Schema change monitoring only

{
  "name": "warehouse_schema_watch",
  "description": "Track schema changes across the entire data warehouse",
  "warehouse": "production_warehouse",
  "asset_selection": {
    "databases": [
      {"name": "analytics"},
      {"name": "raw_data"}
    ]
  },
  "alert_conditions": [
    "schema_fields_added",
    "schema_fields_removed",
    "schema_fields_type_change"
  ]
}

Monitors only schema changes (not freshness or volume) across multiple databases. Uses the granular schema metrics instead of schema to allow selectively enabling/disabling each type.

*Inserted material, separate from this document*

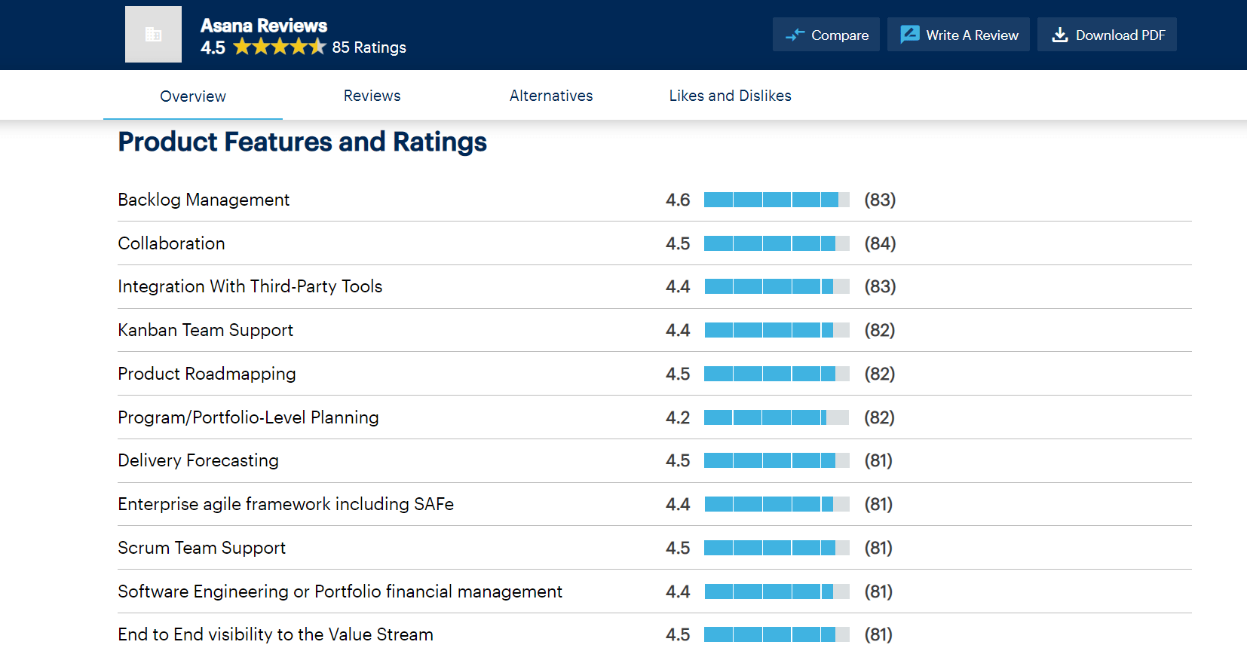This screenshot has height=654, width=1247.
Task: Click the Asana product logo placeholder
Action: click(153, 35)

Table Monitor vs Metric Monitor

Aspect Table Monitor Metric Monitor
Scope Multiple tables (database/schema level) Single table
Metrics Freshness, schema changes, row count Field-level metrics (null rate, mean, sum, etc.)
Operator AUTO only (anomaly detection) AUTO or explicit thresholds (GT, LT, EQ, etc.)
Asset selection Database/schema with filters and exclusions Single table specified by MCON or name
Timestamp field Not required Required (aggregate_time_field)
Segmentation Not available Available via segment_fields
Best for Broad coverage, freshness, schema drift Targeted field-level data quality checks

Rule of thumb: If the user wants to monitor a specific field on a specific table with specific thresholds, use a metric monitor. If the user wants broad monitoring across many tables with automatic anomaly detection, use a table monitor.